Understanding the Bonferroni Correction
The Bonferroni correction is a straightforward method for controlling the family-wise error rate—the probability of making at least one false-positive discovery across all tests in an analysis. Without adjustment, running 10 independent tests at α = 0.05 gives roughly a 40% chance of at least one spurious significant result. Dividing your significance threshold by the number of tests restores control.
Two variants exist in practice:
- Classical method: Divide α by the count of tests. Simple, widely understood, and conservative.
- Šidák correction: Use a multiplicative adjustment assuming independence between tests.
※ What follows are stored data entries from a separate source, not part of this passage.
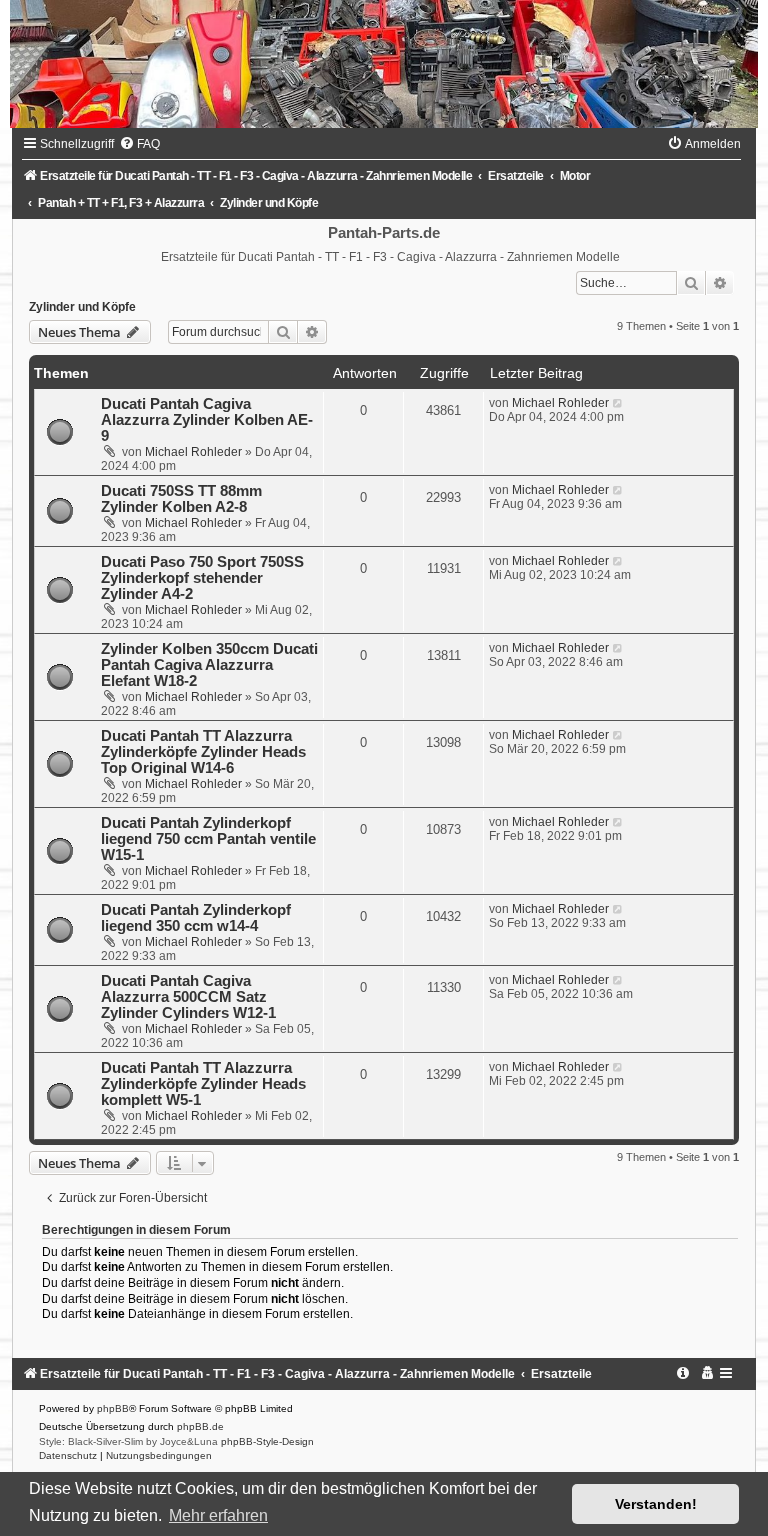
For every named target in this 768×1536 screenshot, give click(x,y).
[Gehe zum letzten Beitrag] (618, 403)
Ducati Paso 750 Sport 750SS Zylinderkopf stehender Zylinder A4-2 (202, 578)
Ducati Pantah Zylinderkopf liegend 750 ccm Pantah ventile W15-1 (208, 839)
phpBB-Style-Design (267, 1441)
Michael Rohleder (193, 452)
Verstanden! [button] (656, 1504)
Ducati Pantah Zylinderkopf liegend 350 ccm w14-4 (196, 918)
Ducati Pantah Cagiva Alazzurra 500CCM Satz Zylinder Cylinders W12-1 (188, 997)
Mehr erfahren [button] (218, 1515)
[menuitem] (139, 144)
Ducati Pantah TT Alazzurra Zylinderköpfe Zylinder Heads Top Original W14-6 (203, 752)
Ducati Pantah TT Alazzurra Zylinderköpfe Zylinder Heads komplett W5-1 (203, 1084)
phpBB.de (200, 1426)
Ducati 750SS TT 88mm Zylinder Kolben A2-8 (181, 499)
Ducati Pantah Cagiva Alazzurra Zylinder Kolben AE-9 (207, 420)
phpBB (113, 1408)
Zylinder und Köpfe (82, 307)
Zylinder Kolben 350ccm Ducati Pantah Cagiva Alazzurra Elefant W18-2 (209, 665)
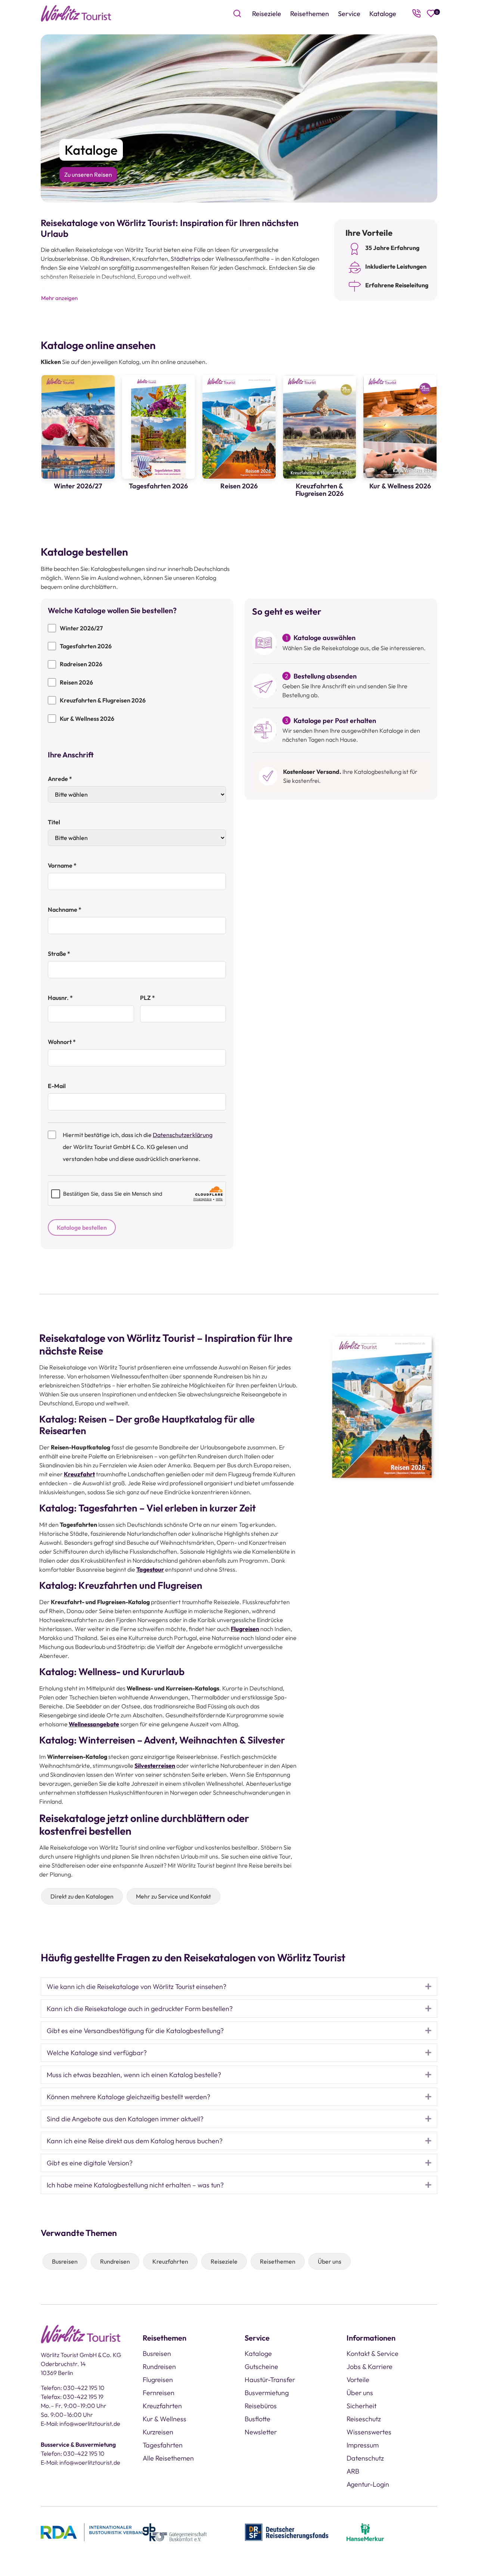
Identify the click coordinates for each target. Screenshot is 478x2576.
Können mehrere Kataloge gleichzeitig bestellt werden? (128, 2096)
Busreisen (157, 2353)
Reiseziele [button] (266, 13)
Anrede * (60, 778)
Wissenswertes (369, 2432)
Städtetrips (186, 258)
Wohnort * (62, 1041)
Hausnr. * (60, 997)
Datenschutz (365, 2458)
Slightly less stringent than the classical approach, often preferred when test dependence is modest.
The choice depends on your research context and whether you prioritize minimising false positives (classical) or preserving statistical power (Šidák).
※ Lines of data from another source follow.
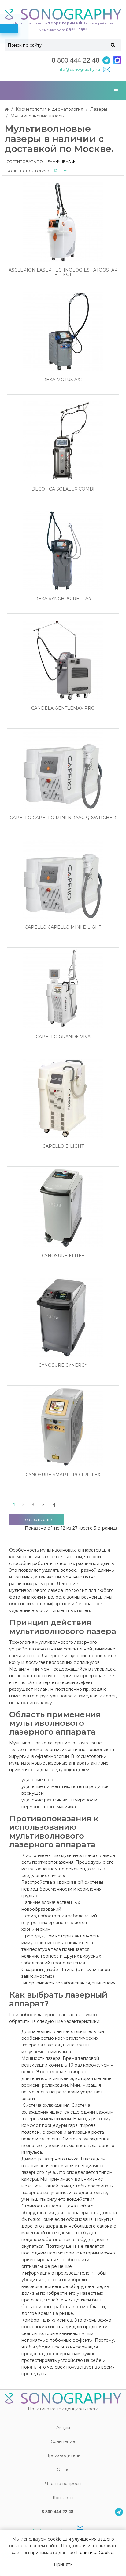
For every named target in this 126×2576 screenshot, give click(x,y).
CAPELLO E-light (63, 1146)
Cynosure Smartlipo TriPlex (63, 1475)
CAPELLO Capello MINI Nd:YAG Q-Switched (63, 817)
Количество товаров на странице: (27, 170)
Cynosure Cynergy (63, 1365)
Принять (63, 2564)
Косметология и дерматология (49, 109)
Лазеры (98, 109)
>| (53, 1504)
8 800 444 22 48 (75, 60)
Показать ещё (36, 1519)
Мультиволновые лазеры (37, 116)
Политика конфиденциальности (63, 2409)
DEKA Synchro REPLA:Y (63, 598)
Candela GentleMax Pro (63, 708)
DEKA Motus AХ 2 (63, 379)
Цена (50, 161)
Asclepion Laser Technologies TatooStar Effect (63, 272)
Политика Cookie (94, 2552)
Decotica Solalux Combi (62, 489)
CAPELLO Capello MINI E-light (63, 927)
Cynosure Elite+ (63, 1256)
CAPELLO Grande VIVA (63, 1036)
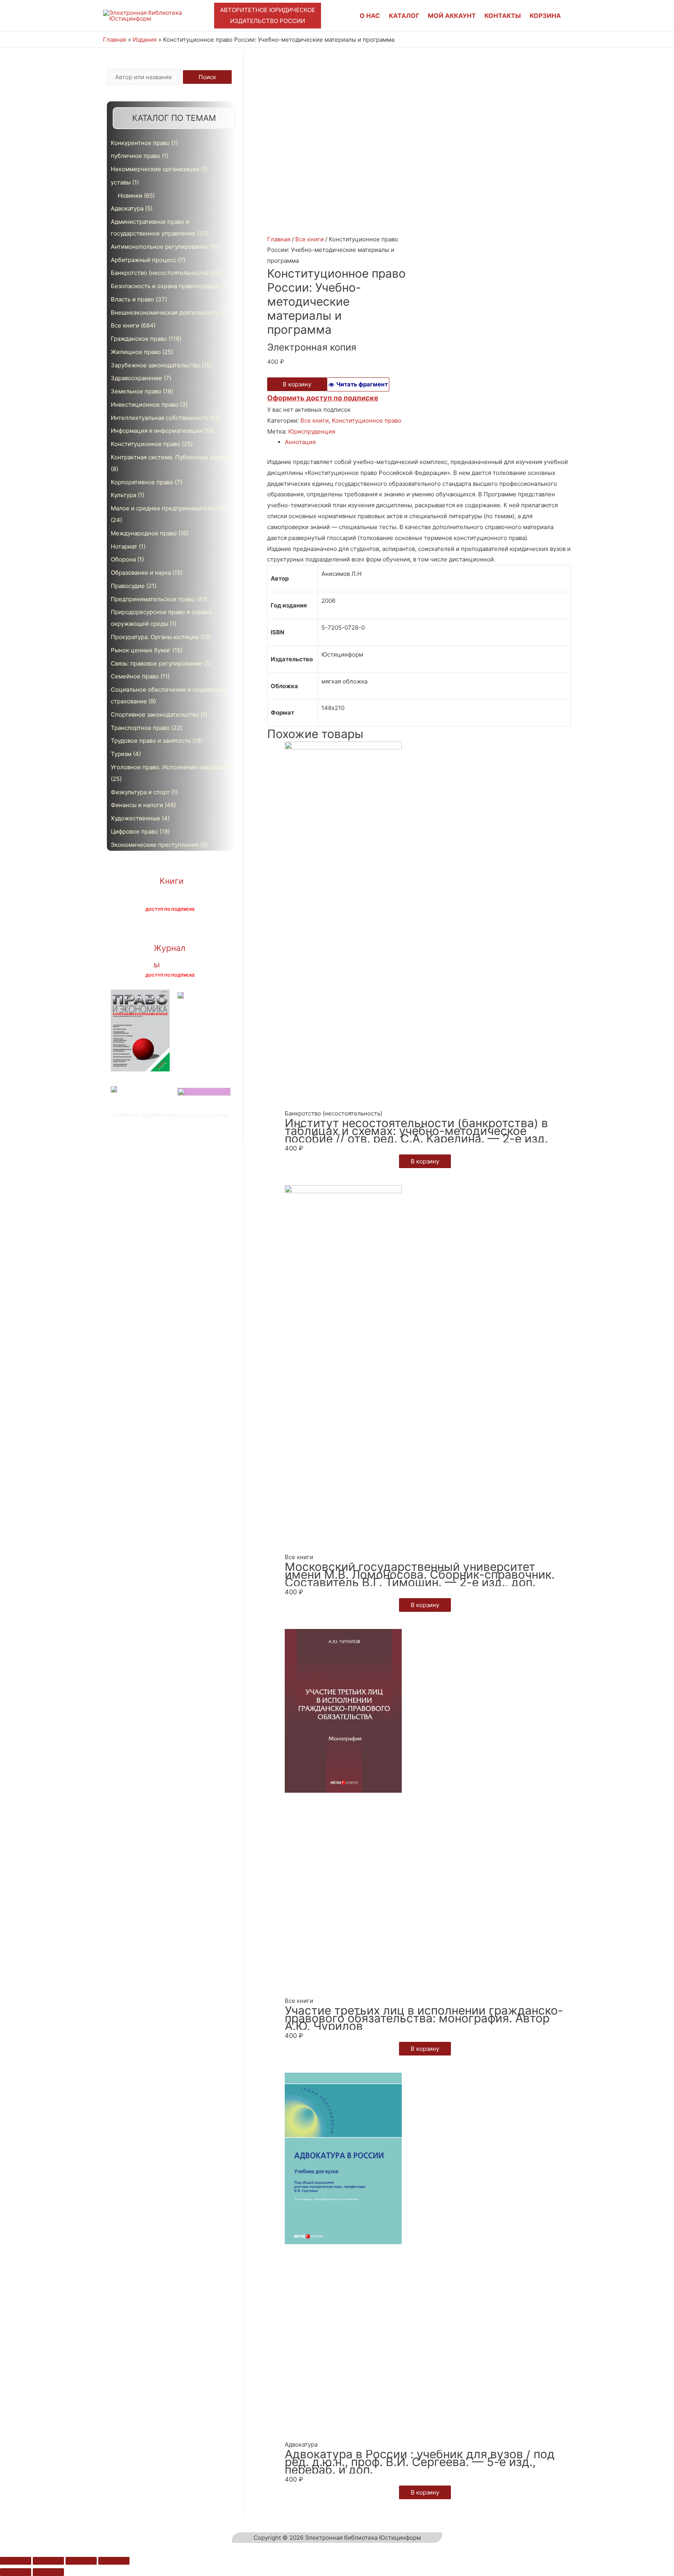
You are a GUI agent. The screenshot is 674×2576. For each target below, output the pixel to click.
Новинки (130, 195)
Bonferroni Correction Formulas
Two formulas govern this adjustment, depending on your chosen method:
Classical: α_corrected = α ÷ n
Šidák: correction = 1 − (1 − p)^(1/n)
α— Original significance level (e.g., 0.05 for 5%)n— Total number of independent statistical tests performedp— Observed p-value from an individual test
When to Apply Bonferroni Correction
Use Bonferroni correction in scenarios where you conduct multiple hypothesis tests on the same dataset:
- Factorial designs: Comparing multiple groups or conditions simultaneously.
- Genetic studies: Testing thousands of single-nucleotide polymorphisms (SNPs) for disease association.
- Exploratory research: Screening many candidate variables before confirmatory analysis.
- Post-hoc comparisons: Pairwise contrasts following a significant omnibus test.
The correction becomes essential as the number of tests increases. With 50 tests at uncorrected α = 0.05, the family-wise error rate climbs to approximately 92%. Correction restores the overall error rate to your chosen threshold.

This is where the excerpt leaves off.